Gold ETF Inflows Hit Eight-Month High as Central Banks and Institutional Buyers Drive Fresh Positioning

May 14, 2026 — Investors looking for a signal that institutional sentiment toward gold has decisively shifted got one this week. Global gold-backed exchange-traded funds recorded net inflows of approximately 28 tonnes in the seven-day period ending May 13, according to data compiled by the World Gold Council — the largest weekly accumulation since late September 2025 and a meaningful break from the cautious, range-bound positioning that characterized the first quarter of this year.

ETF Flow Breakdown: Who Is Buying

North American funds led the surge, accounting for an estimated 17 tonnes of the weekly total. The iShares Gold Trust and SPDR Gold Shares both saw above-average daily creations across Monday through Wednesday, with the activity concentrated in institutional block trades rather than retail flows. European funds added approximately 8 tonnes, with German and Swiss-domiciled products attracting fresh capital from family offices and pension allocators. Asian-listed products, which had been net sellers for much of Q1 as domestic equity markets rallied, turned modestly positive — adding roughly 3 tonnes on a net basis.

The inflow pattern is significant for two reasons. First, it signals that macro-driven institutional selling — which periodically overwhelmed central bank demand during Q1 — has abated. Second, the geographic breadth of the buying suggests this is not a single-market rotation trade but a broader reassessment of precious metals as a portfolio diversifier amid renewed concerns about U.S. fiscal trajectory, dollar reserve dominance, and geopolitical fragmentation.
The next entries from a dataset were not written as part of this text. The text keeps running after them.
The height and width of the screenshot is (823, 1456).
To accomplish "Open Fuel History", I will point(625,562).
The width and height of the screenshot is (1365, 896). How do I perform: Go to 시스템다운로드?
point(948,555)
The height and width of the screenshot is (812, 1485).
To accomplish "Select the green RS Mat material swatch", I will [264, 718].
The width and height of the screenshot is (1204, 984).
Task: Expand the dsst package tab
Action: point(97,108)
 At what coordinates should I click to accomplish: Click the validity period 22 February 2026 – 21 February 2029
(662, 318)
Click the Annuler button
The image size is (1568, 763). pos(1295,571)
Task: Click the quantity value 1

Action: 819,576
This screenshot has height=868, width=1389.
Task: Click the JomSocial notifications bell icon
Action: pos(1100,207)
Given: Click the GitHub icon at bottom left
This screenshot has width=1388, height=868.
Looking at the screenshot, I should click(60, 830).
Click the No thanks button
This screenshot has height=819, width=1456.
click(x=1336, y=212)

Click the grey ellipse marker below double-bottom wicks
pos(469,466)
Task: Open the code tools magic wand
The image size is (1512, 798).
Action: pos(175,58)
Central Bank Demand: The Structural Floor Holds

Beneath the weekly ETF noise, the more important structural story continues to be central bank accumulation. The World Gold Council's Q1 2026 demand data, released last month, confirmed that official sector purchases totalled 244 tonnes in the first quarter — the fourth consecutive quarter above 200 tonnes. Poland, Turkey, and the People's Bank of China were the largest disclosed buyers, with a further meaningful portion attributable to unreported purchases from central banks that do not publicly disclose monthly data.

The pace of central bank buying since 2022 has fundamentally altered the gold market's demand composition. Official sector demand now represents roughly 20 to 25 percent of total annual gold consumption on a trailing basis — a structural shift from the pre-2010 era when central banks were net sellers. For investors, this matters because central bank purchases are price-inelastic and long-duration. They do not reverse on quarterly sentiment swings, which means the demand floor supporting gold prices is considerably more durable than it was in previous cycles.

Gold IRA Flows and Retail Sentiment

At the retail end of the market, gold IRA custodians have reported a meaningful uptick in new account openings and existing account top-ups over the past six weeks. Anecdotal reports from larger custodians suggest that the combination of equity market volatility in April, lingering inflation concerns, and the continued depreciation of purchasing power is driving a cohort of pre-retirement investors — particularly those in the 55-to-70 age bracket — toward physical gold and silver allocations within tax-advantaged accounts.

Silver has also benefited from renewed retail interest. The gold-to-silver ratio, currently sitting near 289, is widely regarded by precious metals investors as historically elevated, and a number of retail-facing analysts have been pointing to silver's relative undervaluation as a tactical opportunity. Whether the ratio mean-reverts meaningfully in the near term depends largely on industrial demand dynamics — particularly solar panel and electronics demand from Asia — but the sentiment signal is worth noting.

Analyst Price Targets Creeping Higher

On the sell-side, analyst consensus on gold has shifted noticeably in recent weeks. UBS raised its 12-month gold price target to $3,600 per troy ounce earlier this month, citing central bank demand persistence, U.S. fiscal risk, and declining real yields in its base case. Goldman Sachs has a $3,700 target in place since March. More notable is that the distribution of analyst forecasts has narrowed — the bear case scenarios that assumed a sharp dollar rebound and rapid Fed tightening are now a minority view.

For investors with existing precious metals exposure, the current environment argues for patience over trading. The institutional and central bank flows provide a structural bid. For those considering initiating or adding to positions, the near-term pullback in spot gold — off roughly $25 from Wednesday's close to $3,320 as of Thursday morning — represents the kind of modest entry opportunity that has historically been absorbed quickly during periods of sustained institutional accumulation.

James Crawford is Metals Correspondent at LiveMetalPrice.com. This article is for informational purposes only and does not constitute investment advice. ETF flow estimates are based on publicly available World Gold Council data and third-party tracking services current as of May 14, 2026.